• WHAT IS NEEDED: The response must be made up of the lines in the entries below that contain "tecnici".
--- START ---
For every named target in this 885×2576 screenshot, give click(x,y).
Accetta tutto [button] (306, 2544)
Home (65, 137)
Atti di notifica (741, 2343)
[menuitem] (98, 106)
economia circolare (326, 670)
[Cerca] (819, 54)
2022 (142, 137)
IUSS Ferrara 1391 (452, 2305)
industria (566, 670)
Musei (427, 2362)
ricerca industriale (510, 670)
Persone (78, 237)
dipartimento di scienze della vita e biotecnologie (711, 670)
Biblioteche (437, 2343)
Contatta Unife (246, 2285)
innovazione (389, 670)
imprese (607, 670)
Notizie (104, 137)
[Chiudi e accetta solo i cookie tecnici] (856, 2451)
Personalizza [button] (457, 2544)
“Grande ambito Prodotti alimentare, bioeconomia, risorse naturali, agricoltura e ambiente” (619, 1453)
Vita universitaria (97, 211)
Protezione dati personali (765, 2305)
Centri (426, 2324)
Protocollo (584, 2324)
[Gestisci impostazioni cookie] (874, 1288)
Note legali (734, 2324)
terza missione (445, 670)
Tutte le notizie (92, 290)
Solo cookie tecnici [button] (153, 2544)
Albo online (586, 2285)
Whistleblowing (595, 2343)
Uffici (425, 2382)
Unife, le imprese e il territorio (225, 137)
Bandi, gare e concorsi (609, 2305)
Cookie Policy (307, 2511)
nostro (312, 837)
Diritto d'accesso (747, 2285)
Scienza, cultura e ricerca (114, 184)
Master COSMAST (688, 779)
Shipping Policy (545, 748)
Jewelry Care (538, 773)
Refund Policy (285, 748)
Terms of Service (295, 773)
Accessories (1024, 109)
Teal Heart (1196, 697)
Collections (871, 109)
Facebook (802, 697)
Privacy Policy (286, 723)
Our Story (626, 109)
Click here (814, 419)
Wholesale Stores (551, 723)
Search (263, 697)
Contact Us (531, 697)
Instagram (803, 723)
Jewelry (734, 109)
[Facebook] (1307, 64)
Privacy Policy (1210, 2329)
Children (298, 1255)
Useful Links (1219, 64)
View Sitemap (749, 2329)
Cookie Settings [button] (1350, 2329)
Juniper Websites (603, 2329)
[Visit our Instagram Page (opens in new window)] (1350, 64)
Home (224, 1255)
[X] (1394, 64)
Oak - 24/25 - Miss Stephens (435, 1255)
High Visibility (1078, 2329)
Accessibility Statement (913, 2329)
--- END ---
• WRITTEN ANSWER:
[Chiudi e accetta solo i cookie tecnici] (856, 2451)
Solo cookie tecnici [button] (153, 2544)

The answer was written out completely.